Text passage:
◆ ◆ ◆
[Met_help] grid_stat question on neighborhood verification

Mon Mar 16 08:44:25 MDT 2009

Jonathan,

If you'd like, you can retrieve that latest beta version of METv2.0 from our ftp site:
ftp.rap.ucar.edu/incoming/irap/johnhg/METv2.0beta8.20090302.tar.gz
That contains the fix.  I'd be interested to hear how much it improves your runtime.

I want to mention to you though, the format of some of the config files are going to change slightly for the actual released version of METv2.0.  We're finishing up adding support for verifying
probabilistic forecasts.  And there are some config file additions to support that.  So you should always use the version of the config files that are distributed with the code.

Thanks,
John

Case, Jonathan (MSFC-VP61)[Other] wrote:
> John,
> 
> Thanks for all the info below!  I was wondering whether there is a way to get a hold of the more optimal run-time code changes, or is it too extensive at this point to distribute?
◆ ◆ ◆
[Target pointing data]
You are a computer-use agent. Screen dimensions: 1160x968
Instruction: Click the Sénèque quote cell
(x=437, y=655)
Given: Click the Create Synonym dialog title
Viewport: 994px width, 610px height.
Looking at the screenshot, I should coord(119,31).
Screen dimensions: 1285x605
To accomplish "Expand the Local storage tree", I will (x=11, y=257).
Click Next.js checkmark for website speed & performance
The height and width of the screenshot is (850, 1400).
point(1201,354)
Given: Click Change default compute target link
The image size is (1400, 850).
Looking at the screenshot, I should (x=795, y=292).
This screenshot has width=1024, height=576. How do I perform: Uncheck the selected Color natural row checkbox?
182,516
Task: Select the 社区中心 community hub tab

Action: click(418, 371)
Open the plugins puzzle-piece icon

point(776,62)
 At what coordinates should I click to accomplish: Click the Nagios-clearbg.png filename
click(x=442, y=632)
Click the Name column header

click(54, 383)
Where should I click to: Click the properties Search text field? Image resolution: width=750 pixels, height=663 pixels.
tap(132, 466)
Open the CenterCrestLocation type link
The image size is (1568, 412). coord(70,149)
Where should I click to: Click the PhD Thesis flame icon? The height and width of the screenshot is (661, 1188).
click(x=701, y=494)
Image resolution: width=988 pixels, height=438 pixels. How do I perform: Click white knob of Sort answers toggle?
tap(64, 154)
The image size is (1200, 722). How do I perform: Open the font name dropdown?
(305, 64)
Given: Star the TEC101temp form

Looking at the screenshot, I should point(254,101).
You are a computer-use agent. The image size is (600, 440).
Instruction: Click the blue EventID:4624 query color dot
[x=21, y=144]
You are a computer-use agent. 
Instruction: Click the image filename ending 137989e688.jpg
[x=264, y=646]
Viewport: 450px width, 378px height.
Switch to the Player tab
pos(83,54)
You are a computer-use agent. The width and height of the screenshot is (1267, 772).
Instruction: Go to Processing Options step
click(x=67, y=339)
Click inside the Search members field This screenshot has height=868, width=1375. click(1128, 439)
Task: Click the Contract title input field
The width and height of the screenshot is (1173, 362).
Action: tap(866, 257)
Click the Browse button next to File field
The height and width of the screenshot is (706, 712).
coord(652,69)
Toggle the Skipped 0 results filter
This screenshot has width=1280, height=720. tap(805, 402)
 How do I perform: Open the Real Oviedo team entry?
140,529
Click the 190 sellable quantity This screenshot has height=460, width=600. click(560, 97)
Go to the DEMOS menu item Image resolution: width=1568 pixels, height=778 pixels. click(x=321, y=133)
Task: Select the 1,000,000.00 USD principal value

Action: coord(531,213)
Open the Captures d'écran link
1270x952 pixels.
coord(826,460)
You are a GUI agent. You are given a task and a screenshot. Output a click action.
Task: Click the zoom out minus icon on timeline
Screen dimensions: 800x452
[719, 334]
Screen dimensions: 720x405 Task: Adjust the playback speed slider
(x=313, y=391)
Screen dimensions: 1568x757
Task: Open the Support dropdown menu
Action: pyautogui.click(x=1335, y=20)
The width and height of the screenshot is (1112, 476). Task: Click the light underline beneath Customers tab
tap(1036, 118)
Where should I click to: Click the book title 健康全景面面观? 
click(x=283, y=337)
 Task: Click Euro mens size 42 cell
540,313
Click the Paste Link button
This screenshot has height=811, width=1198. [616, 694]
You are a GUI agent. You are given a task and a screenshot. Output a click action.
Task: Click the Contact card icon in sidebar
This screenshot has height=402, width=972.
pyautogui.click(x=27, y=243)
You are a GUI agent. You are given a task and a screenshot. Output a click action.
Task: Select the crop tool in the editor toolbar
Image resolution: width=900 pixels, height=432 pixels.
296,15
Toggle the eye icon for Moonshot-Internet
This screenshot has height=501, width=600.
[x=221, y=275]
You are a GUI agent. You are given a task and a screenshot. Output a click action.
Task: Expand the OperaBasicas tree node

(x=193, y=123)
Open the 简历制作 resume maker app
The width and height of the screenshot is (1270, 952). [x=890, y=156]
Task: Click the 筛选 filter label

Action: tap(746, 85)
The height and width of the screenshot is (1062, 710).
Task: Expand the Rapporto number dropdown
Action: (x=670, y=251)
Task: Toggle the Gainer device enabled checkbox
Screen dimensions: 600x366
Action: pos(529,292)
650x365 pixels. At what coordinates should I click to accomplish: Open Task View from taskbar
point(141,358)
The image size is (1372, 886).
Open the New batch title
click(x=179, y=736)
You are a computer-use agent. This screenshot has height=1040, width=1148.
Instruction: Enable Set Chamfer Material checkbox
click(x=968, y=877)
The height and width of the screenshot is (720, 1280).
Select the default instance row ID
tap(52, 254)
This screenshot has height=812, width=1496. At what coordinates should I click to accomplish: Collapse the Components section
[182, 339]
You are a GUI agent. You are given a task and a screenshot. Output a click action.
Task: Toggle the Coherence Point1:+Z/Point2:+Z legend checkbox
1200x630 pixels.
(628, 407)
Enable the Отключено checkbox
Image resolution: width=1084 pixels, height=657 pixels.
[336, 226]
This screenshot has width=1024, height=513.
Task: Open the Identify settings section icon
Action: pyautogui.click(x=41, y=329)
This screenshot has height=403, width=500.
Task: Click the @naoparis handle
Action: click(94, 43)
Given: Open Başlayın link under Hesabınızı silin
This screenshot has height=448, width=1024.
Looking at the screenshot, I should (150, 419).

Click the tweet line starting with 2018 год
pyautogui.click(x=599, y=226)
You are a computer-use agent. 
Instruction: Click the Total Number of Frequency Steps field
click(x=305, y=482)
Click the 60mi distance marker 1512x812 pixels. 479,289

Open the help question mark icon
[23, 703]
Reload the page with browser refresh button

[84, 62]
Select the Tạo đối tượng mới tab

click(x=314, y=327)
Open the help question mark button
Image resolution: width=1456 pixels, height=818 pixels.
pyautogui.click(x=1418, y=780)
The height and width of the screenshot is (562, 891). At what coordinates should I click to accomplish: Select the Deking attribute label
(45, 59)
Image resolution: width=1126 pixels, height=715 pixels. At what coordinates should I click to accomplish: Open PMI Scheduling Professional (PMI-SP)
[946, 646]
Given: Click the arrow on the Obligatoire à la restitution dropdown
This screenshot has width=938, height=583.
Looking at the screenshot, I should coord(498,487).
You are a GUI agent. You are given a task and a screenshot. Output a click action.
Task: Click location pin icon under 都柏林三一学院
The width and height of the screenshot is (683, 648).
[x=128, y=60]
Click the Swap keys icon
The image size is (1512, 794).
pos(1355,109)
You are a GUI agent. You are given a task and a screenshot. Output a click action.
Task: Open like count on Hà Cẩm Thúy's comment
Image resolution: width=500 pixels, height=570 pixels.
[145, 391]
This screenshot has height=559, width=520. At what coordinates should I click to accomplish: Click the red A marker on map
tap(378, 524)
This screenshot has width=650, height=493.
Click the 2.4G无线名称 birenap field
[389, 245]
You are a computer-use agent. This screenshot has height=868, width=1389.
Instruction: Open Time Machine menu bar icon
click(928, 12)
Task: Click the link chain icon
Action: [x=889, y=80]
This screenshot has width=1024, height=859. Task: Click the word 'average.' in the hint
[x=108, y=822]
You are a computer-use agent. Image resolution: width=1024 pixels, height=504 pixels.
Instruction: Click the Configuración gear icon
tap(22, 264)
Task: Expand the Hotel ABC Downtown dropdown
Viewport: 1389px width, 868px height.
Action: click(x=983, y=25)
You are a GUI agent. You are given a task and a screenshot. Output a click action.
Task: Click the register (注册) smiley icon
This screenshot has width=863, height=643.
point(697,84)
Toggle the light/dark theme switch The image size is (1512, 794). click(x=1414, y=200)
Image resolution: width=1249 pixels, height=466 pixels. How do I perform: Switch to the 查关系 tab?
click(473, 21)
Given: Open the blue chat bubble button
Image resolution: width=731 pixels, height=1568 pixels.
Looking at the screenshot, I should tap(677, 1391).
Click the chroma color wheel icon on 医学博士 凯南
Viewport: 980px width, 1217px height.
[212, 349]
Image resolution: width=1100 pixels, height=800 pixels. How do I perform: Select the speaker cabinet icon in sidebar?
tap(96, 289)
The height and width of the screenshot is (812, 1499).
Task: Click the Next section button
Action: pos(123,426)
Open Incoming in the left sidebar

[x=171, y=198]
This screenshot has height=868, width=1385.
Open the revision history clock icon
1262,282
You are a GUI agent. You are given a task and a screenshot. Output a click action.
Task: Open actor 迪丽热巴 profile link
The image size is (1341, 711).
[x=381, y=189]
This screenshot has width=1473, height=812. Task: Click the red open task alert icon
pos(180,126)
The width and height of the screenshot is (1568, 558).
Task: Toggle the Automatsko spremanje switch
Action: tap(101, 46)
◆ ◆ ◆
Stated task A: According to the METv2.0 message, verification of what type of forecasts is support currently being added for?
Stated task B: Reproduce a portion of the METv2.0 message word for word, starting at the words "Mon Mar 16 08:44:25" and stopping after the words "with the code.".
Stated task C: In the METv2.0 message, which folder names appear in the FTP address between the host name and the file name?
Rely only on the METv2.0 message, not on the records.

Final result A: Probabilistic forecasts.

Final result B:
Mon Mar 16 08:44:25 MDT 2009

Jonathan,

If you'd like, you can retrieve that latest beta version of METv2.0 from our ftp site:
ftp.rap.ucar.edu/incoming/irap/johnhg/METv2.0beta8.20090302.tar.gz
That contains the fix.  I'd be interested to hear how much it improves your runtime.

I want to mention to you though, the format of some of the config files are going to change slightly for the actual released version of METv2.0.  We're finishing up adding support for verifying
probabilistic forecasts.  And there are some config file additions to support that.  So you should always use the version of the config files that are distributed with the code.

Final result C: incoming, irap, johnhg